Smugglers named: What now? | Inquirer Opinion

Smugglers named: What now?

/ 04:35 AM July 05, 2022

Drowned out by the pomp and pageantry that attended the inauguration of Ferdinand Marcos Jr. as the country’s 17th President on Thursday, was the Senate report naming some high-ranking officials as being allegedly involved in the rampant smuggling of agricultural products into the country.


A 63-page report of the Senate Committee of the Whole, signed by 17 senators and released on June 27, identified 22 big-time smugglers based on an intelligence report supposedly obtained by then outgoing Senate President Vicente Sotto III, who initiated the Senate investigation on the issue.

The highest official linked to the smuggling was no less than the head of the Bureau of Customs (BOC), Commissioner Rey Leonardo Guerrero, who vehemently denied the allegations. Also linked were BOC deputy commissioners Raniel Ramiro and Vener Baquiran, BOC director for intelligence and investigation service Geofrey Tacio, and Yasser Abbas of the BOC import and assessment division.


Sotto’s “validated list” also included Bureau of Plant and Industry (BPI) director George Culaste, Bureau of Fisheries and Aquatic Resources (BFAR) director Eduardo Gongona, Laarni Roxas of the BPI plant quarantine services division Region 3, Navotas Mayor Toby Tiangco, Tuburan, Cebu Mayor Democrito “Aljun” Diamante, who was tagged for smuggling activities in the ports of Davao, Cagayan de Oro, Cebu, and Subic, and Gerry Teves who was identified as the “number one smuggler” of meat in the major ports of Subic, the Manila International Container Port, the Port of Manila, Batangas, and Cebu.

Tiangco, tagged as “smuggling protector” of BFAR products, said syndicates were linking him to smuggling to deter him from going after the real smugglers.

“It is ironic that I am identified as an alleged protector when two out of the total four cases in the whole Philippines with probable cause were filed by the city government of Navotas,” Tiangco said.

Guerrero questioned the report, saying that the National Intelligence Coordinating Agency, the Armed Forces of the Philippines, and the Philippine National Police denied issuing any report linking BOC officials to smuggling. He said the same Senate report even cited the BOC accomplishments and measures taken against agricultural smuggling.

“With these measures in place, we were able to seize a total of P2.5 billion worth of smuggled agricultural products in various ports nationwide from 2016 to May 2022, while a total of 111 criminal cases have been filed before the Department of Justice against unscrupulous stakeholders,” Guerrero said.

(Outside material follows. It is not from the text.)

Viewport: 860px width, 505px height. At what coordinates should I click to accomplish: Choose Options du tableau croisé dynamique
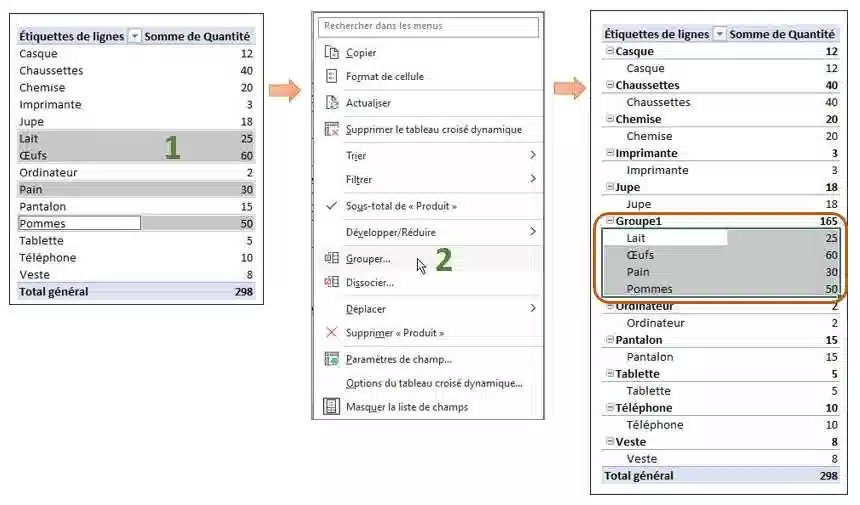tap(434, 383)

The Senate earlier said there were “untouchables” responsible for the proliferation of smuggled carrots, onions, and other vegetables and fruits from China, and focused on the failure of the Department of Agriculture (DA) and the BOC to prevent the smuggling that has crippled the local agriculture sector.

“We have a situation where agencies take no action even when smuggling is brazenly committed. So aside from the fact that the BOC and the DA have been compromised, there are untouchables. Those involved must be close to the powers that be, which is why we now have this situation,” then senator Francis Pangilinan said.


The Senate report said that from 2019 to 2022, some P667.5 million worth of agricultural and fishery products were technically smuggled into the country. Moreover, 31 smuggling cases involving P848.327 million worth of agricultural products have remained pending since May 28, 2021.

Due to the influx of smuggled vegetables from China, local vegetable farmers told the Senate they were losing an average of P2.5 million a day, with daily orders declining by up to 40 percent.

The Senate blamed the rampant smuggling on the failure to digitalize the inspection processes, as well as the lack of first border inspections and other loopholes that allowed corruption and smuggling to thrive.

Now that the “untouchables” have been named, the Marcos Jr. administration should follow through on the Senate’s findings and get to the bottom of the smuggling activities. It has all the means and powers to ferret out the truth, including the veracity of the Senate’s list of the smugglers and their enablers in high places.

The new administration should bring the report to its logical conclusion—file cases, go after the other officials and syndicates involved in the illegal activity, and restore the legitimate trade of our local farmers.

Going after smugglers hammer and tongs fits into Mr. Marcos’ promise to give high priority to reviving agriculture and ensuring food security. He even designated himself as concurrent DA secretary to show how serious he is about uplifting the plight of our farmers and the neglected state of our agriculture sector. The Senate report should serve as an eye-opener on a major menace affecting our farmers. Will the new President/DA chief take this on?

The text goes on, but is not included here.